Why I Had To Apply For Medicaid

Why I Had To Apply For Medicaid

Medicaid. Not an option I had ever thought I would consider or need to consider, but here I was. Not for myself but for my two and half year old son, Amos. Amos had been slow to meet developmental milestones and his speech still had yet to come even though we had “been patient” and done intensive therapy since he was ten months old. We plugged along and hauled him to eight to ten theories per week, both private and through our state’s early intervention program. This time of year brought the dreaded letters though, the ones warning us that we would soon be out of therapy visits. How could I possibly forget that we had thirty for speech and another thirty for physical and occupational therapy combined? I knew better than anyone and was reminded again, there were no appeals available, not one thing I could do except pay out of pocket.

My husband is a successful attorney in a small firm and we buy our own health insurance. Our choices for insurance are the same for anyone else in the state of North Carolina and yet, there is no policy available to purchase that offers therapy services based on need. All BCBS plans offer thirty speech visits and thirty combined occupational and/or physical therapy visits. No exceptions. No appeals. No additional coverage, like that is offered for dental or eyes. In the coming weeks, we will be out of private services for Amos. At $400 an hour, 4-6 times per week, it is not a possibility for our family of six. I sure there are millions of people like us that fall in the cracks of needing benefits, certainly we can’t be the only ones that don’t have $150,000 to devote for their Amos’ each year.

The last few months I have asked some very hard questions regarding my two year old son, Amos. Would he ever say “dada”? Would he ever be able to jump? Would he learn to read? I was left to ask, “Should we apply for Medicaid?” to my son’s developmental pediatrician. He paused and I waited,with baited breath, a nervous smile, downcast eyes, clenching thumbs, on the verge of tears. His jovial manner was a natural icebreaker to my self, anxious and hesitant, a guarded question that would unlock a Pandora’s Box. “I would”, he said as he explained it would take months and that if we were denied, we would likely hit the appeal process after his third birthday and then we would be guaranteed. As much as I hate not knowing, nor do I like being guaranteed for something that would be so helpful yet something I grossly do not want, yet I have no choice.

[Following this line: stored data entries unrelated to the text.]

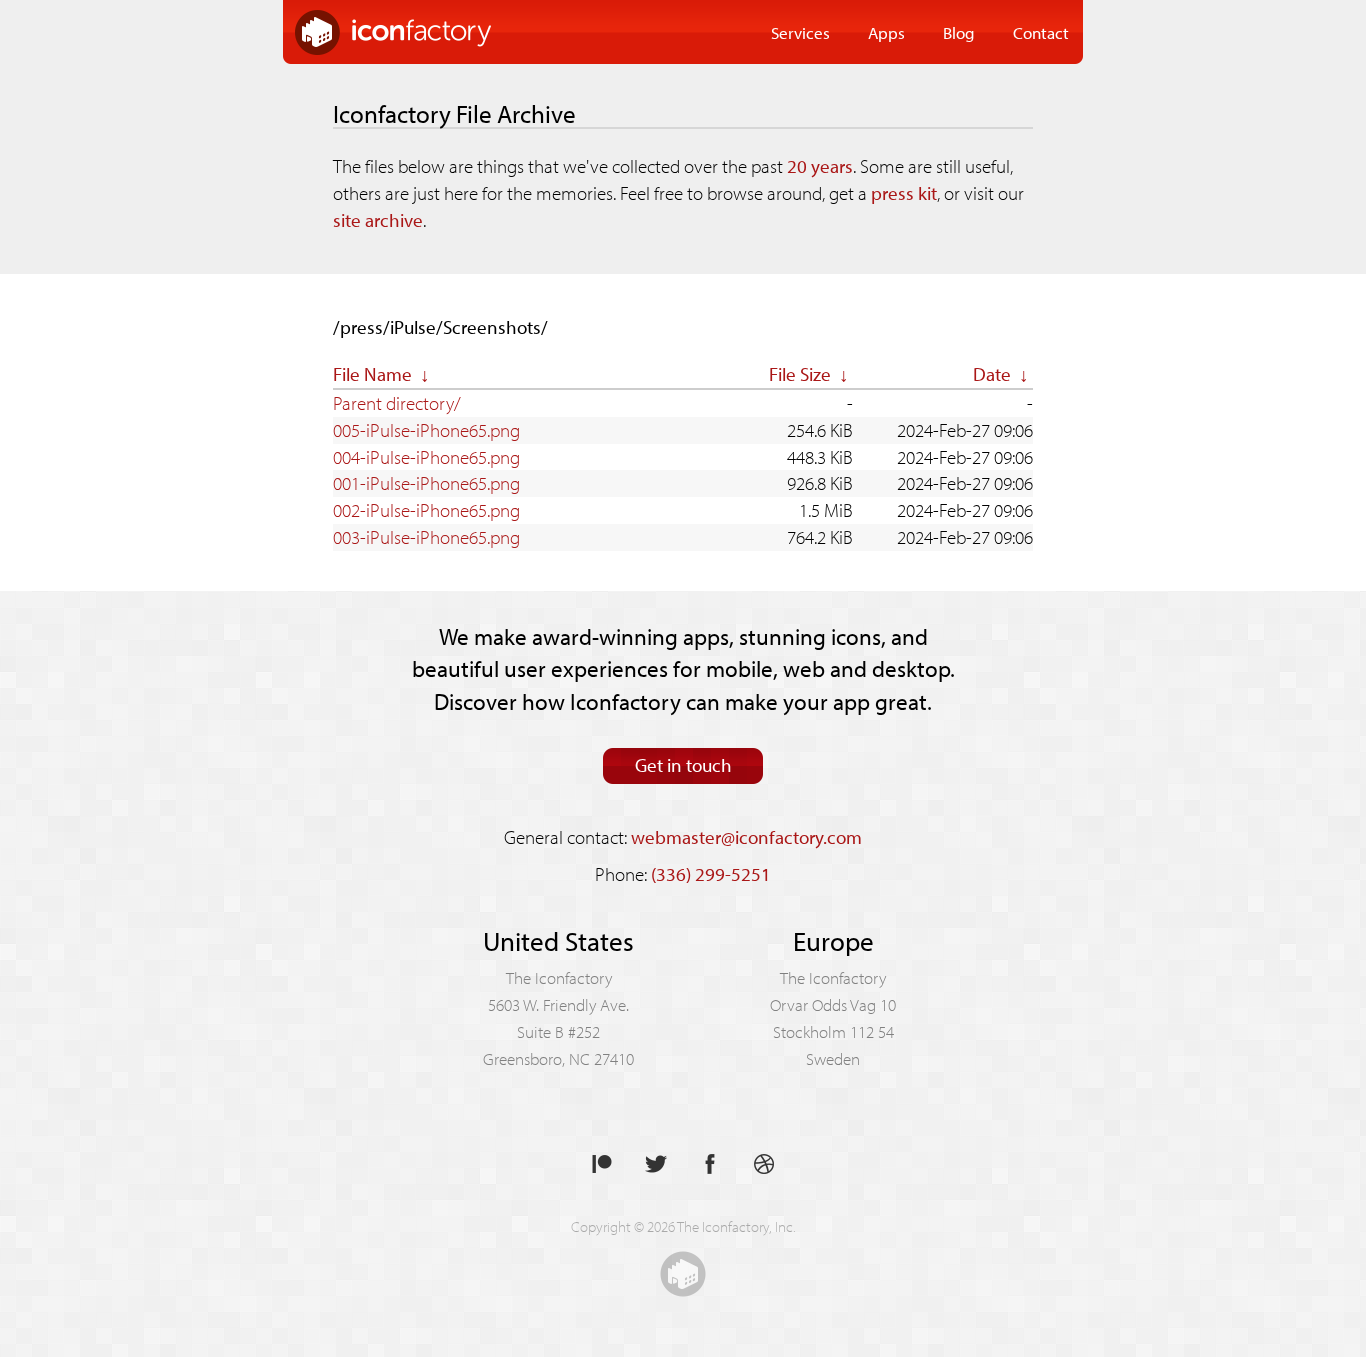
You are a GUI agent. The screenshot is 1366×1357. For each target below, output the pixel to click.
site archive (378, 220)
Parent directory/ (397, 403)
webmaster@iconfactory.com (746, 837)
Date (992, 374)
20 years (820, 166)
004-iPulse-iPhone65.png (426, 457)
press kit (904, 193)
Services (800, 32)
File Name (372, 374)
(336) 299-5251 (711, 874)
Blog (959, 32)
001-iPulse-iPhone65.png (426, 483)
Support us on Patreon (602, 1164)
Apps (886, 32)
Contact (1041, 32)
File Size (800, 374)
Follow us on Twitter (656, 1164)
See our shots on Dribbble (764, 1164)
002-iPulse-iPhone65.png (426, 510)
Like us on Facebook (710, 1164)
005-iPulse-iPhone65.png (426, 430)
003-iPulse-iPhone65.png (426, 537)
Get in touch (683, 765)
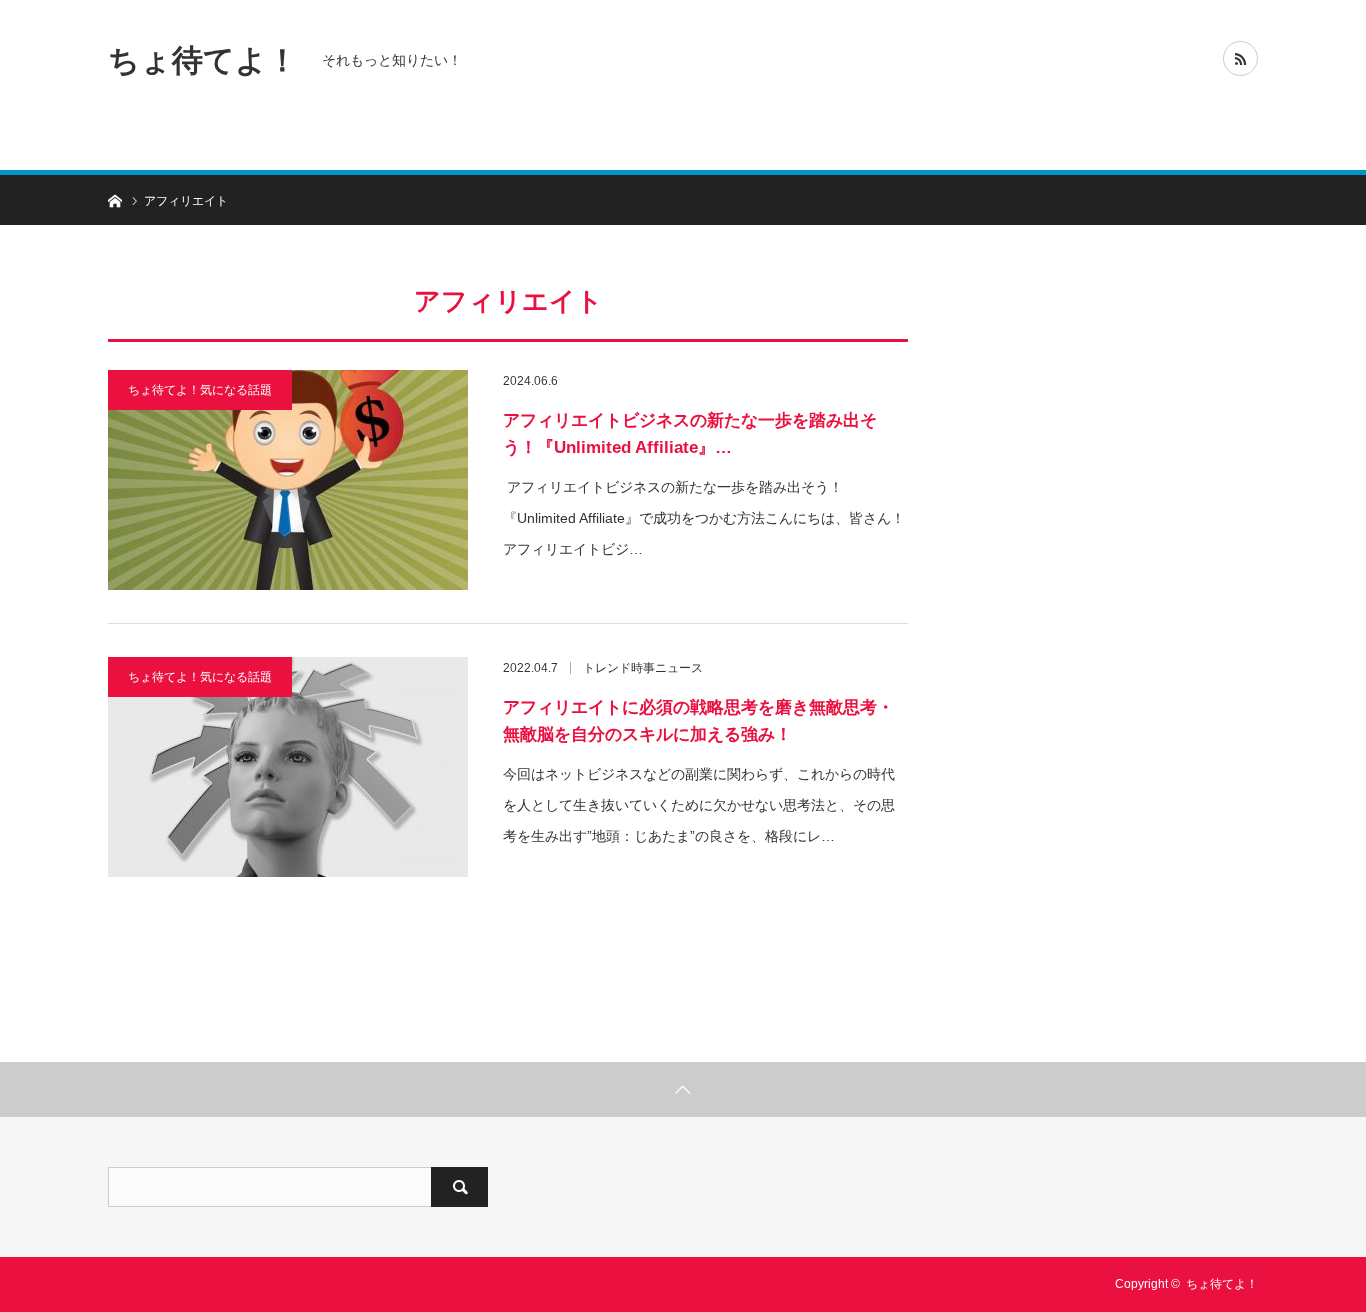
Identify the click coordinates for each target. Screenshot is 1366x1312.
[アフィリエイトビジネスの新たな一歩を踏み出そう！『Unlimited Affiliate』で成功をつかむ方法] (288, 480)
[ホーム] (114, 199)
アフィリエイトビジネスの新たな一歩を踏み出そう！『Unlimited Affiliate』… (690, 434)
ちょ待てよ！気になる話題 (200, 390)
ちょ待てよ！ (203, 59)
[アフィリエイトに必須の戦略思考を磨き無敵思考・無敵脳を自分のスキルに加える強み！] (288, 767)
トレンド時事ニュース (643, 668)
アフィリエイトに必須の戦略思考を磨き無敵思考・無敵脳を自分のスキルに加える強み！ (698, 721)
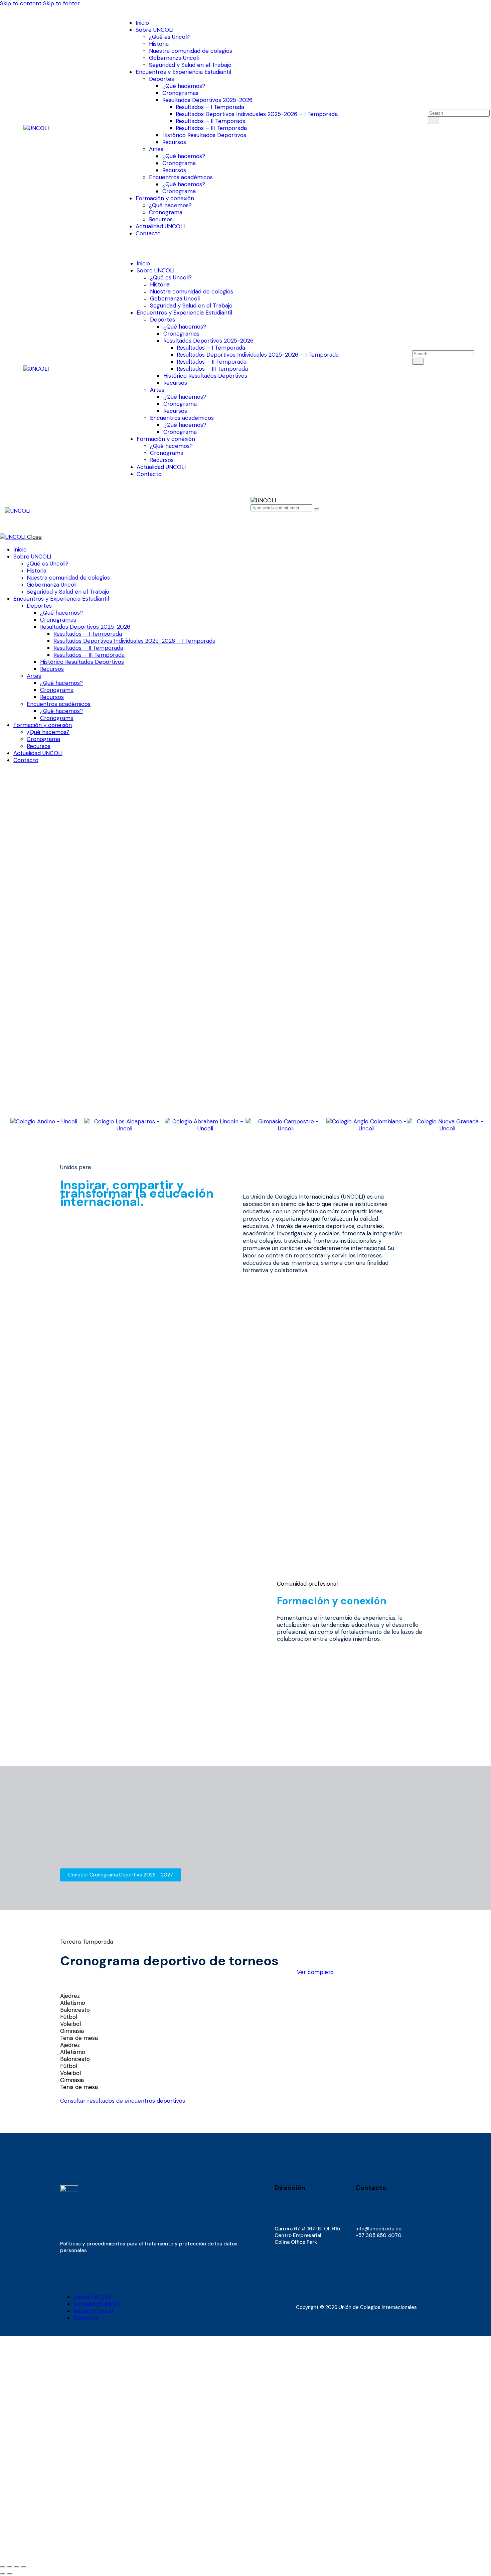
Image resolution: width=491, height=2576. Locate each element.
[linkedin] (287, 2269)
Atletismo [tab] (72, 2002)
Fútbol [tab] (68, 2016)
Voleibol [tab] (70, 2024)
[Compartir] (16, 2567)
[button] (255, 521)
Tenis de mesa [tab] (79, 2038)
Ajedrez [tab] (70, 1995)
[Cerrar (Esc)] (23, 2567)
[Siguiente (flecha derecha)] (9, 2574)
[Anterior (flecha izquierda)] (2, 2574)
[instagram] (279, 2269)
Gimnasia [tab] (72, 2031)
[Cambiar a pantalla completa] (9, 2567)
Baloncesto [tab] (75, 2009)
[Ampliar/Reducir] (2, 2567)
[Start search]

We will apply for Medicaid. We will take advantage of the system that I never knew I would need. Do I feel like society is responsible for the care of Amos? No, I don’t but I am at a loss of what to do to make sure we do our best for him. I will beg and plead his case so that we join a club of which we don’t want to be a member. Begrudgingly, I am hopeful it may work. I will not have to spend hours on the phone with our insurance company, explaining and gathering information and doctors’ letters. The dissemination of information that uses up priceless time in the development of a little boy’s brain, time that is ticking by and at some point, the clock will stop.